* [Parts of the exercise]
A - Reproduce the part of the putting passage that opens with the words containing "I refuse to" and closes with "the point here).".
B - Answer these questions from the putting passage:
(i) What handicap does the golfer have in the comparison the writer draws?
(ii) According to the writer, what does the putting section of The Art of Scoring cover?
(iii) Which rabbit hole does the writer refuse to go down?
C - According to the putting passage, at which times has the writer read parts of Stan Utley's book on putting? Give every time.

* [Document section]
▼

I’ve gone to practice quite a bit, sometimes with success during practice and sometimes without.  However, I’m starting to wonder if I’m the putting version of the 25 handicap who goes to the range and hits a large bucket of balls trying to cure his slice, thinking he solved it when he randomly hits two straight shots in a row.  Maybe I’m not really practicing, I’m just hitting putts and counting things and fooling myself.  I don’t think I’m getting better at what the aim is.  Maybe I’m reinforcing a bad habit. 

I have read parts of Stan Utley’s book on putting quite a bit lately, both when I was picking up the clubs again at the start of the year and while this is bugging me (and in between).  The Art of Scoring’s putting section is strategy, not mechanical instruction.  A lot of The Art of Putting isn’t mechanical and isn’t broken down by distance.  I think I grip my putter and take my stance in the manner from his book.

I refuse to go down the YouTube rabbit hole – for the most part, I can’t distinguish good advice from bad unless I know more about the source, and I think if I were to just search for putting tips on YouTube (or elsewhere on the internet, for that matter), I’m just as likely to make the situation worse.   And we all know how much bad putting advice is online (especially if you ask someone how much a typical player should practice it, but that’s besides the point here).

▲

* [Given data]
▼

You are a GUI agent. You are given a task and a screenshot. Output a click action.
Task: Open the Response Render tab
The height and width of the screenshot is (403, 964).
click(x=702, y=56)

▲

* [Exercise answers]
A -
I refuse to go down the YouTube rabbit hole – for the most part, I can’t distinguish good advice from bad unless I know more about the source, and I think if I were to just search for putting tips on YouTube (or elsewhere on the internet, for that matter), I’m just as likely to make the situation worse.   And we all know how much bad putting advice is online (especially if you ask someone how much a typical player should practice it, but that’s besides the point here).

B -
(i) A 25 handicap.
(ii) Strategy, not mechanical instruction.
(iii) The YouTube rabbit hole.

C -
- When picking up the clubs again at the start of the year
- While this is bugging the writer
- In between those two times